No More Hitting the Bid Under New SEC Short Sale Rule

By Peter Chapman

CLARIFICATION: This article, about the Securities and Exchange Commission's new short sale rule, stated that the regulator based its decision to approve the rule partly on comments by the Chicago Board Options Exchange and Getco that market makers typically sell by posting an offer. In point of fact, the two organizations were referring to cash equities market makers and not options market makers.

 

On Feb. 24, roughly one year after first proposing new rules to curb short selling, the Securities and Exchange Commission adopted Rule 201, or the alternative uptick rule. It prohibits traders from selling short by hitting the bid if a stock falls by 10 percent or more from its previous day's close. In the event a stock drops by that much, they will only be able to short by posting an offer an increment above the best bid.

Larry Harris

The intention is to slow down the shorts as well as the descent of the stock. The rule will remain in effect for the remainder of that trading day, plus the entirety of the following day. It will go into effect on May 10, 2010. The industry will have six months, or until Nov. 10, to comply.

In its proposal, the SEC presented six possible rules, ranging from an outright ban if a stock fell precipitously, to a return of the uptick rule that was rescinded in 2007, to the one it finally adopted. Although the industry criticized all six candidates as unnecessary and detrimental to market efficiency, it grudgingly conceded the alternative uptick rule was the least bad choice.

SEC chairman Mary Schapiro said that the new rule is intended to "preserve investor confidence and promote market efficiency." At least one former SEC official disagrees. Larry Harris, an SEC chief economist from July 2002 to June 2004, told Traders Magazine the new rule will do the opposite. Investors who buy a stock once it falls under Rule 201 may be overpaying, Harris argues.
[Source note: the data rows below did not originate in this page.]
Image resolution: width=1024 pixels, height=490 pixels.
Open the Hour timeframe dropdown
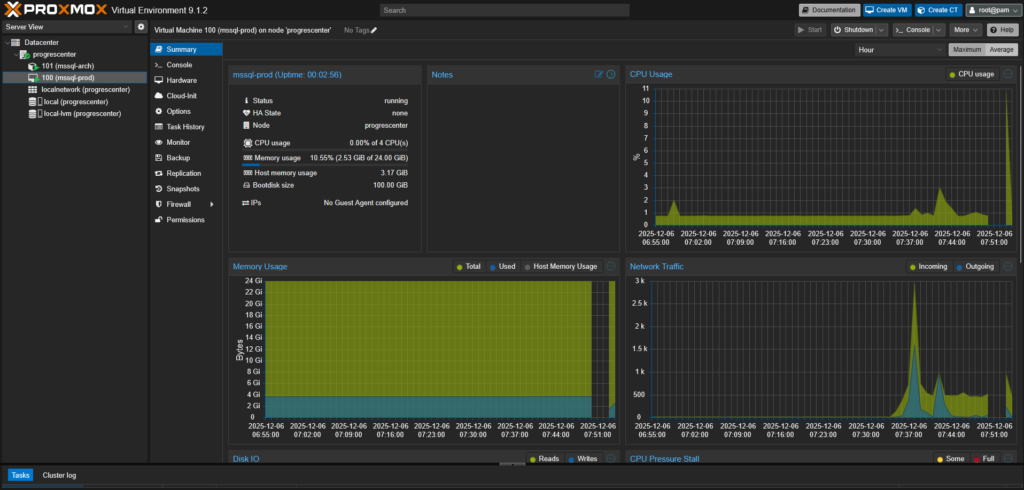click(898, 49)
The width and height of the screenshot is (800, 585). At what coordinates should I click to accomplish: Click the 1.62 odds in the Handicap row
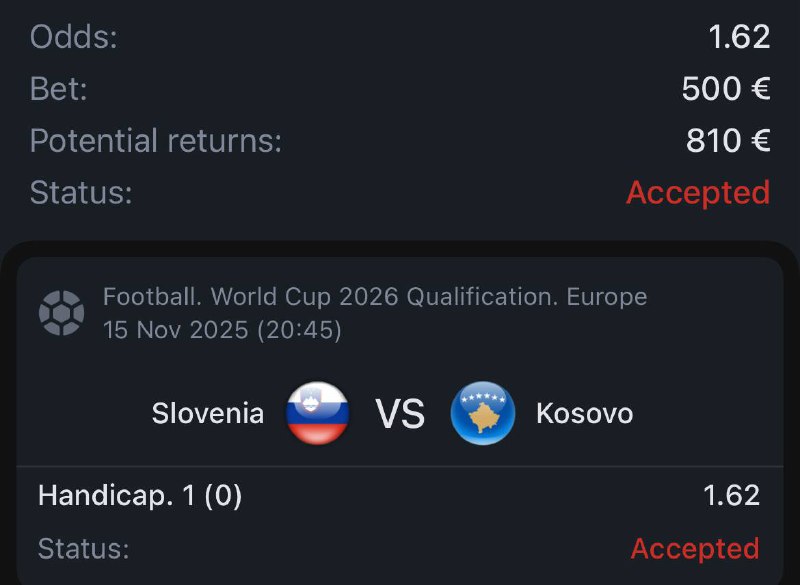tap(730, 495)
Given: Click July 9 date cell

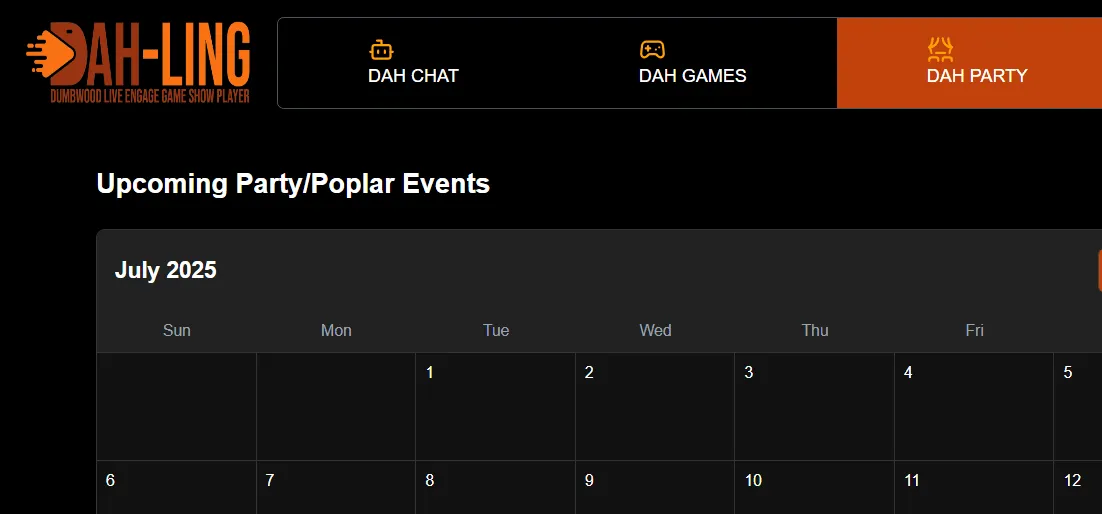Looking at the screenshot, I should tap(655, 488).
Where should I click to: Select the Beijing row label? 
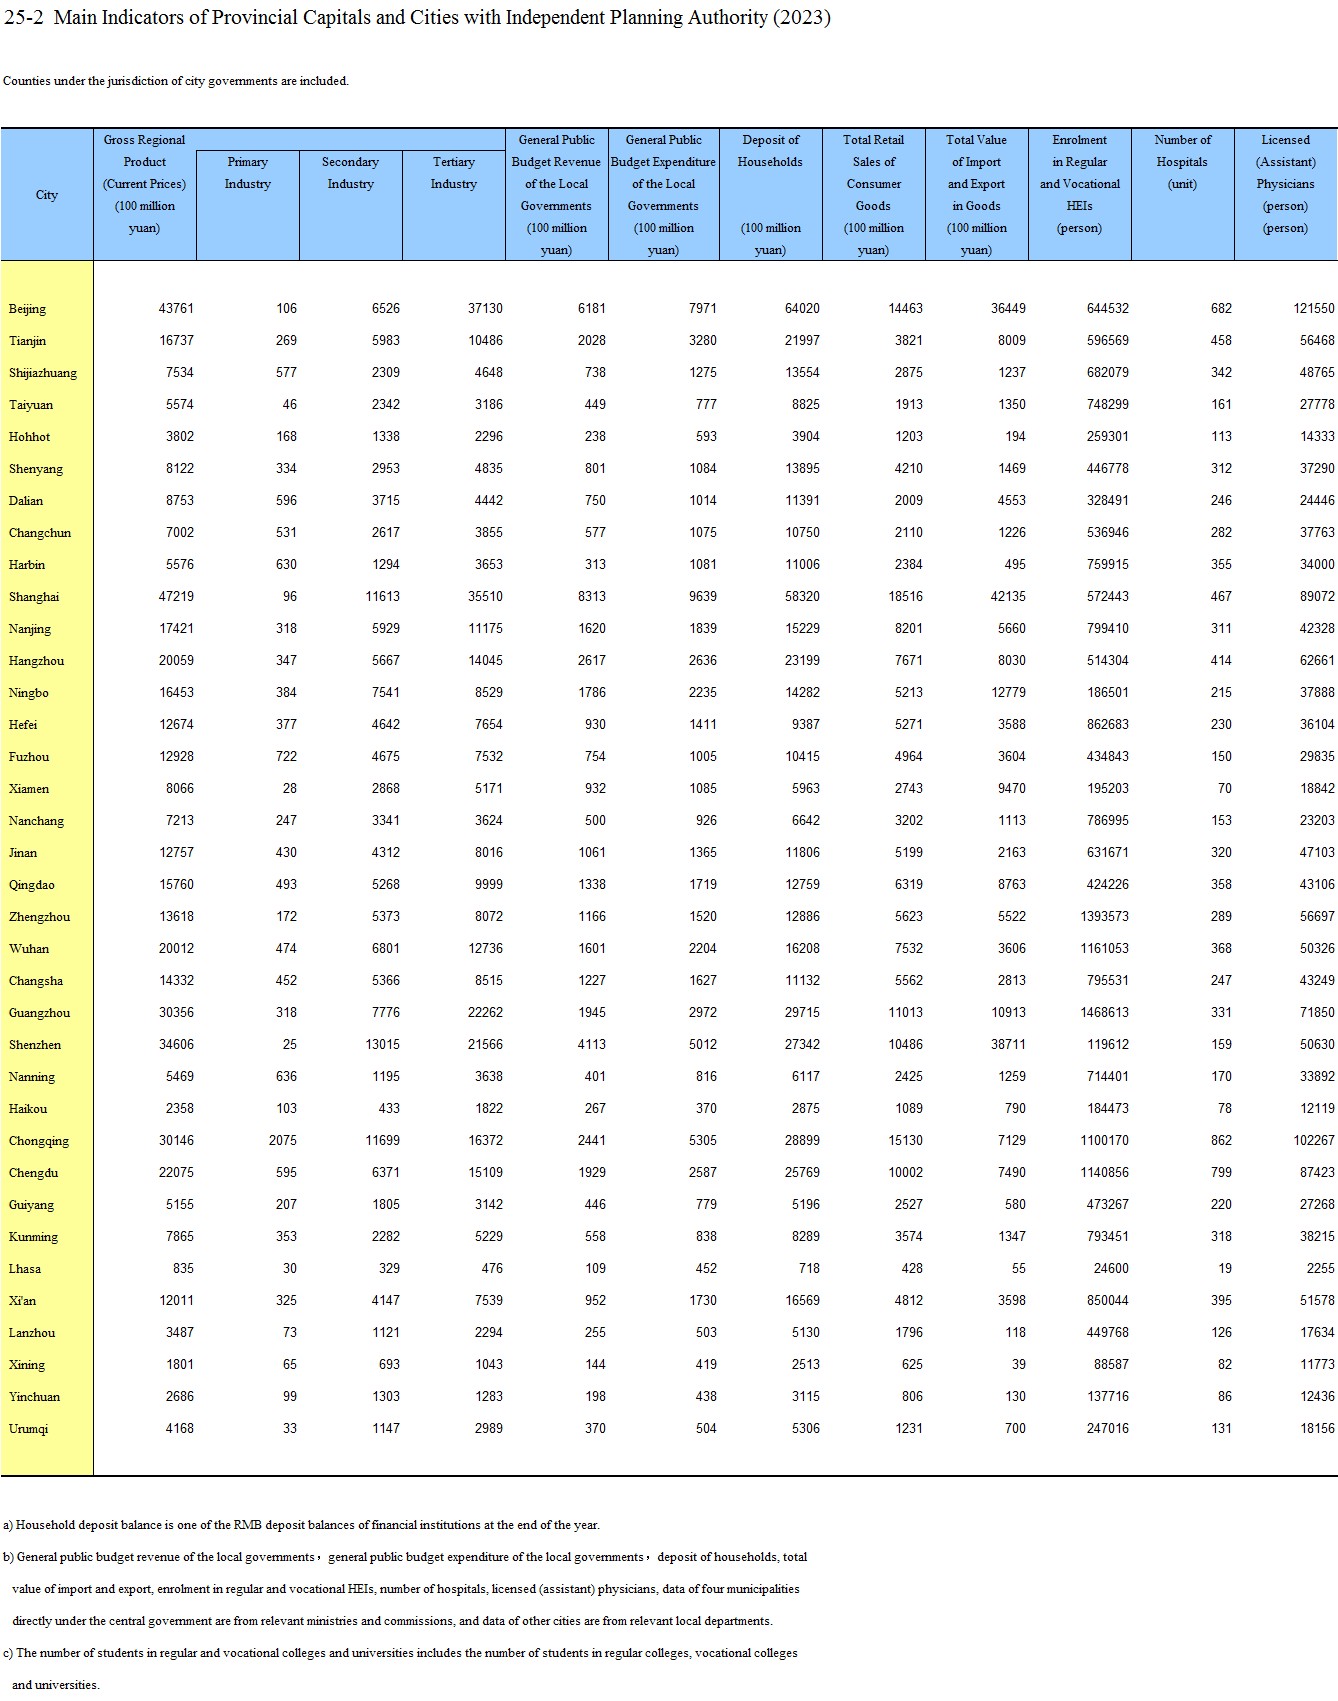[28, 309]
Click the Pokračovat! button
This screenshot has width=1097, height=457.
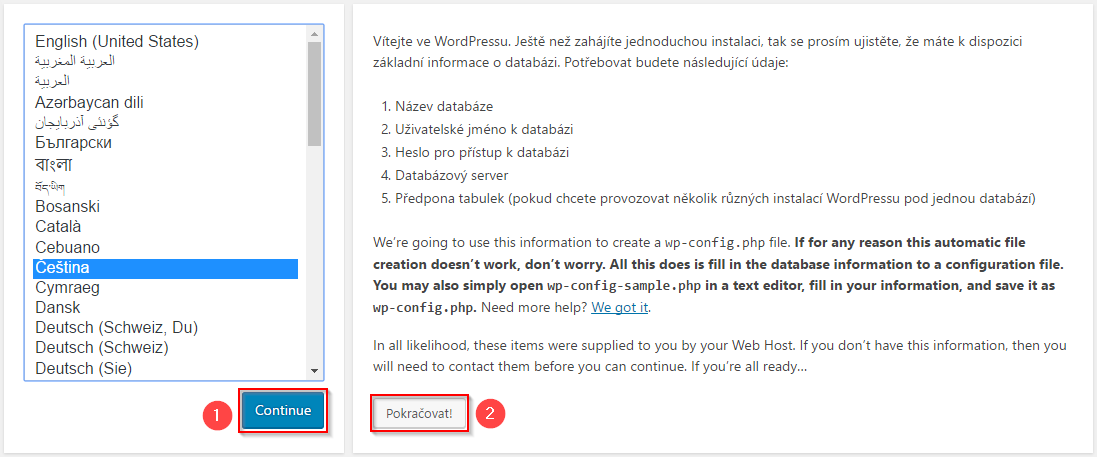point(420,413)
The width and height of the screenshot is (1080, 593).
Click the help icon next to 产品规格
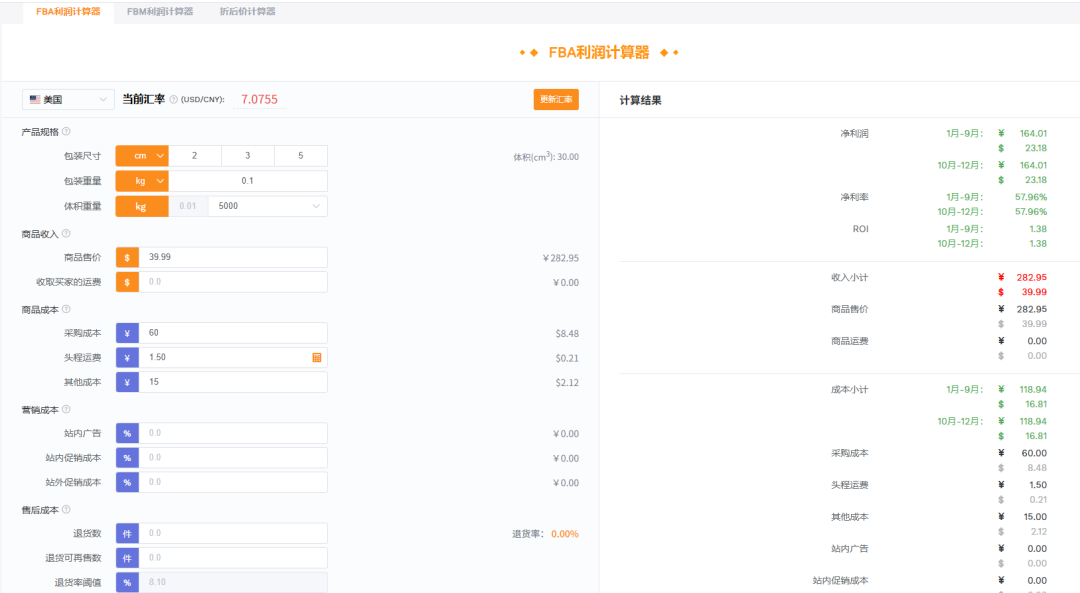tap(65, 131)
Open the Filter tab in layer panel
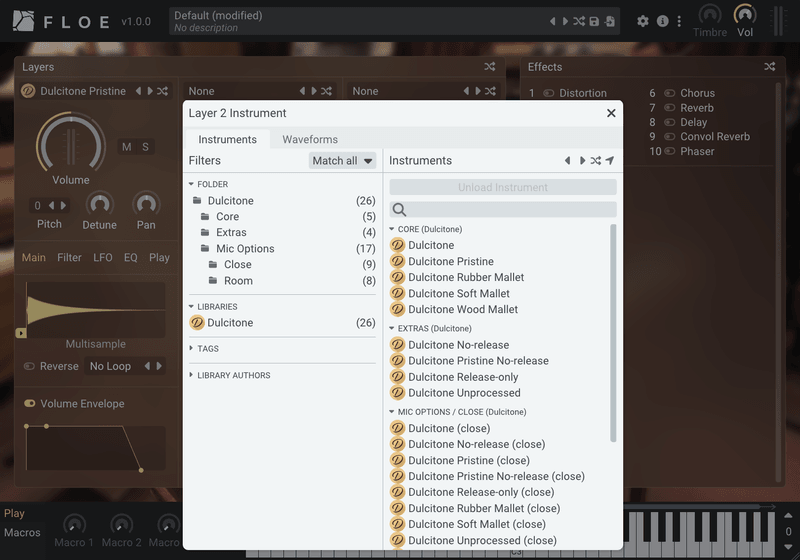 [x=69, y=258]
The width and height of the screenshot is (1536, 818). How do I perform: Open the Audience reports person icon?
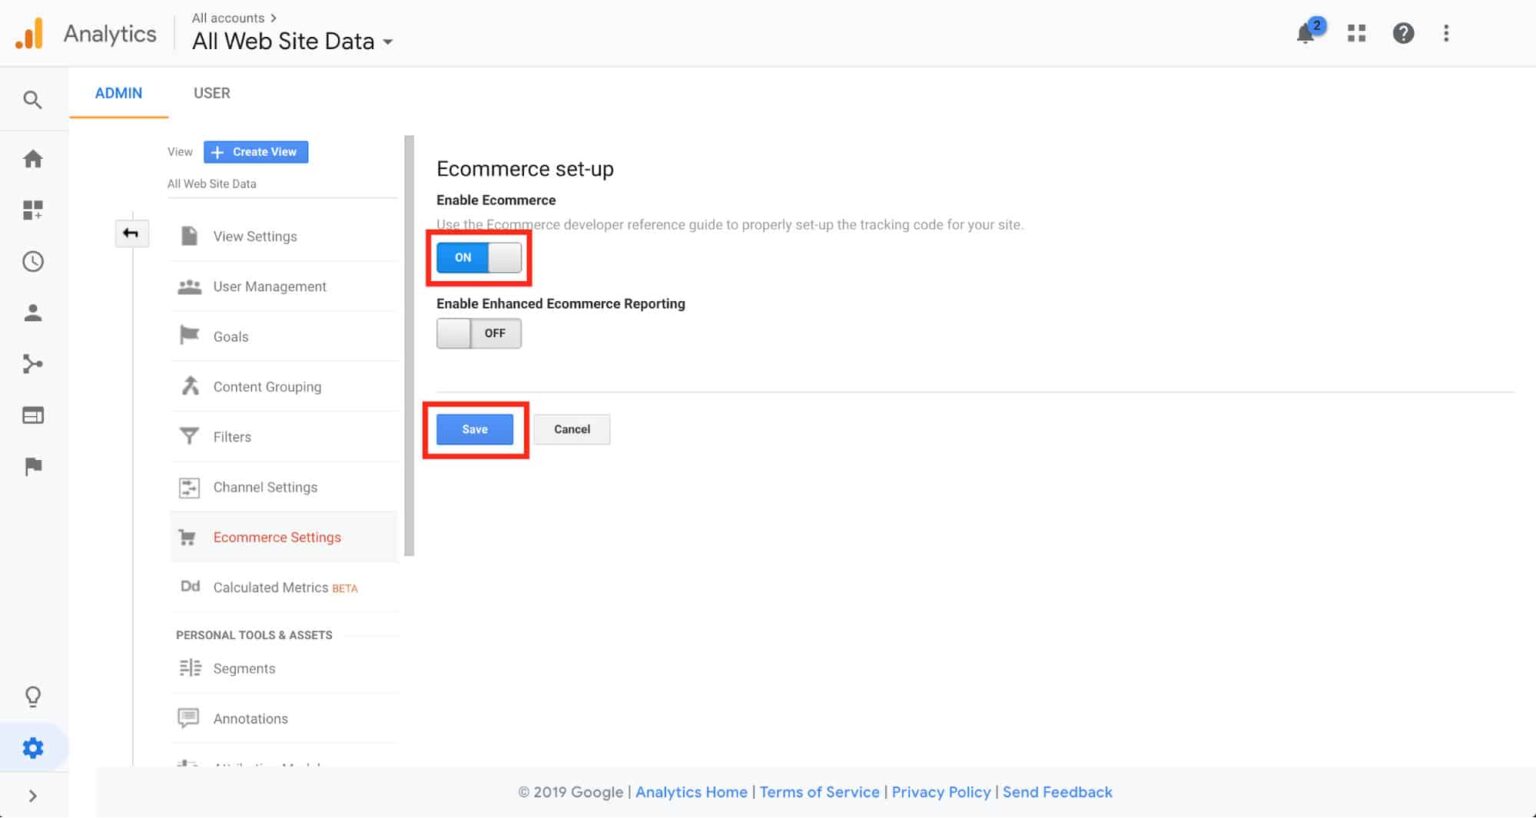pyautogui.click(x=32, y=312)
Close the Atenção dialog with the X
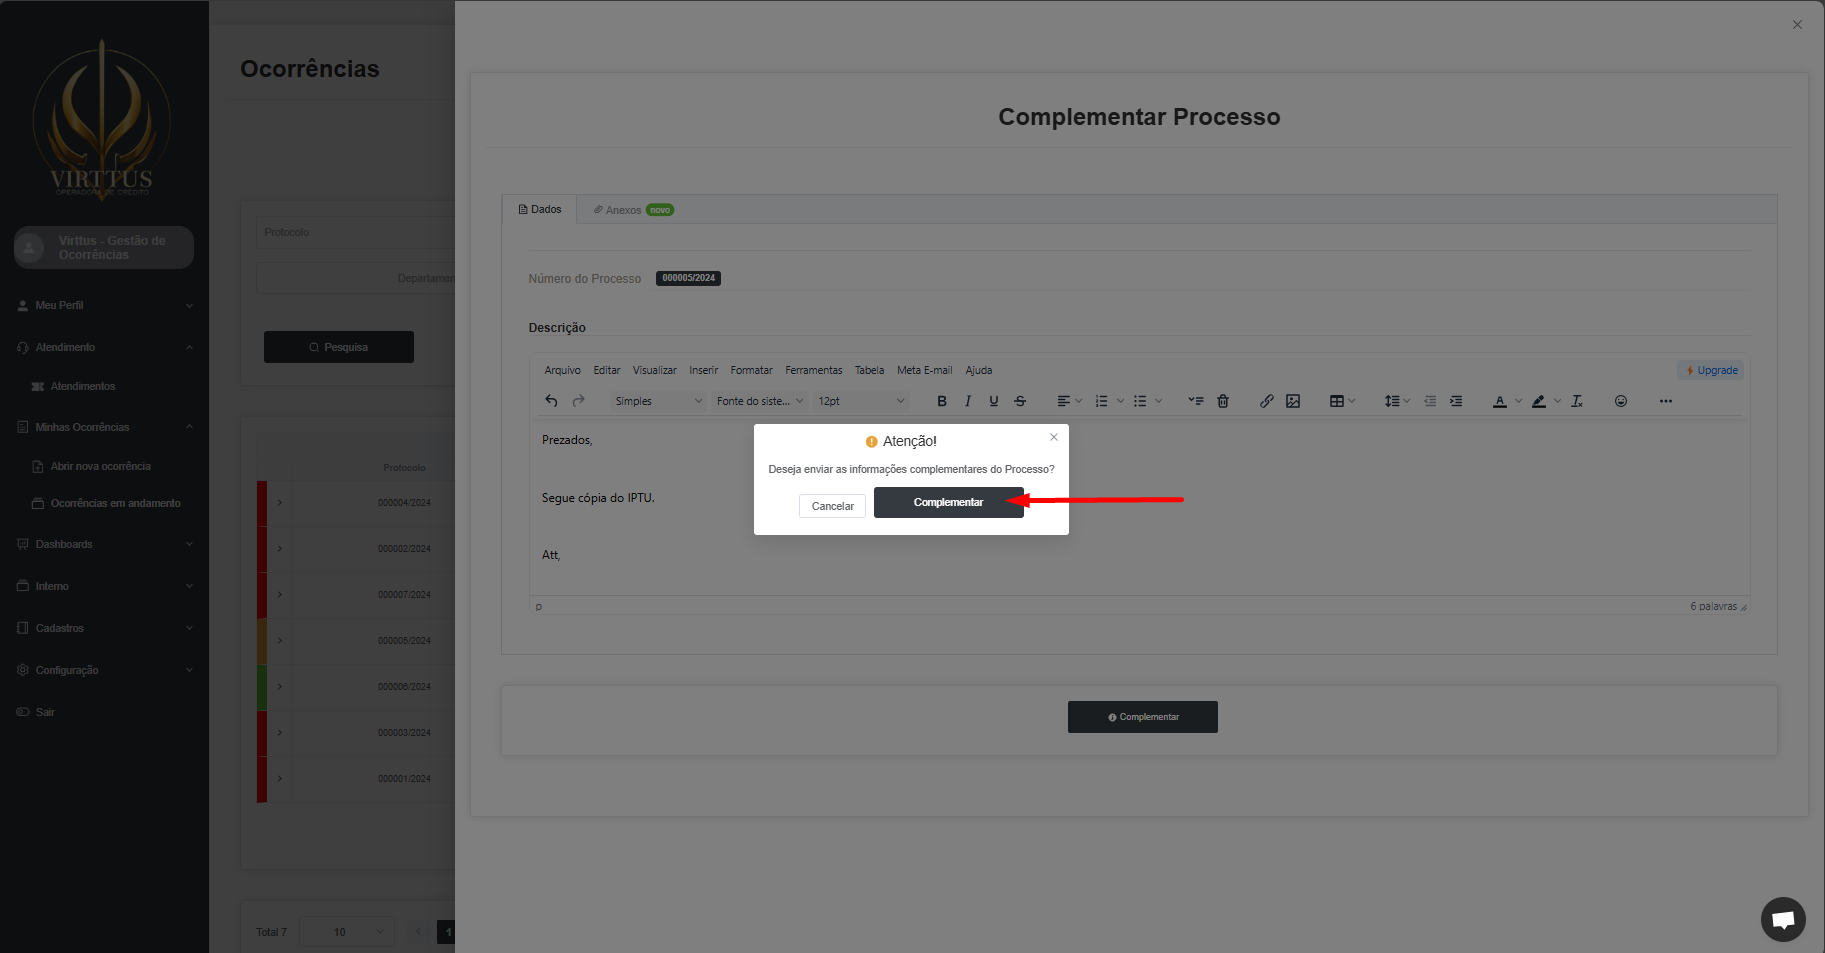 point(1053,437)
That's because the shorts have been temporarily slowed and the stock hasn't reached its natural bottom yet.

"You have a massive loss of confidence when an investor buys a security that is overpriced," Harris said. "They'll end up losing another 10 percent or whatever. That's a huge investor confidence issue."

Rule 201 has many facets. We explore the main ones below.

 

How Frequently?

Very few stocks drop by 10 percent or more on any given day. The SEC determined that, on an average day, only 3.4 percent of National Market System stocks would have been affected by Rule 201 in the eight and a half years between the full adoption of decimalization on April 9, 2001, and Sept. 30, 2009. Because Rule 201 carries over into the next day, the total number of stocks that would have been impacted by the rule on an average day during the period rises to 6 percent. The averages mask the extremes, of course.